Il deposito nazionale e il parco tecnologico saranno costruiti in un’area di circa 150 ettari, di cui 110 dedicati al deposito e 40 al parco. Il deposito avrà una struttura a matrioska: nel dettaglio, all’interno di 90 costruzioni in calcestruzzo armato, dette celle, verranno collocati grandi contenitori in calcestruzzo speciale, i moduli, che racchiuderanno a loro volta i contenitori metallici con all’interno i rifiuti radioattivi già condizionati.

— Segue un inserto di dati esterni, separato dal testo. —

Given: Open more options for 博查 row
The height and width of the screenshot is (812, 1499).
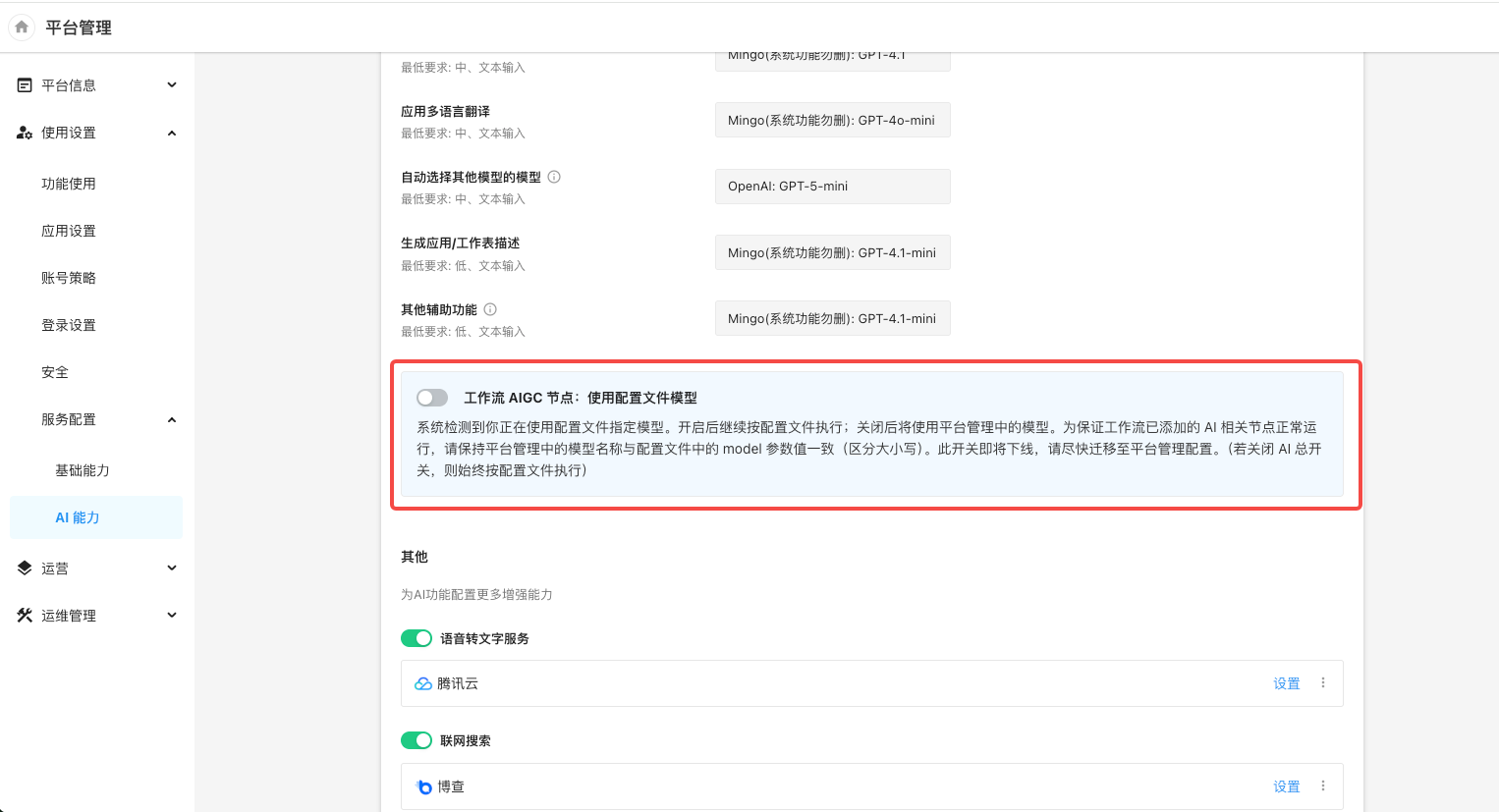Looking at the screenshot, I should (x=1323, y=786).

Le aree interessate dalla Cnapi sono il risultato di un complesso processo di selezione su scala nazionale svolto da Sogin in conformità ai criteri di localizzazione stabiliti dall’Isin, che ha permesso di scartare le aree che non soddisfacevano determinati requisiti di sicurezza per la tutela dell’uomo e dell’ambiente. Ai criteri di esclusione sono seguiti quelli di approfondimento, attraverso indagini e valutazioni specifiche sulle aree risultate non escluse.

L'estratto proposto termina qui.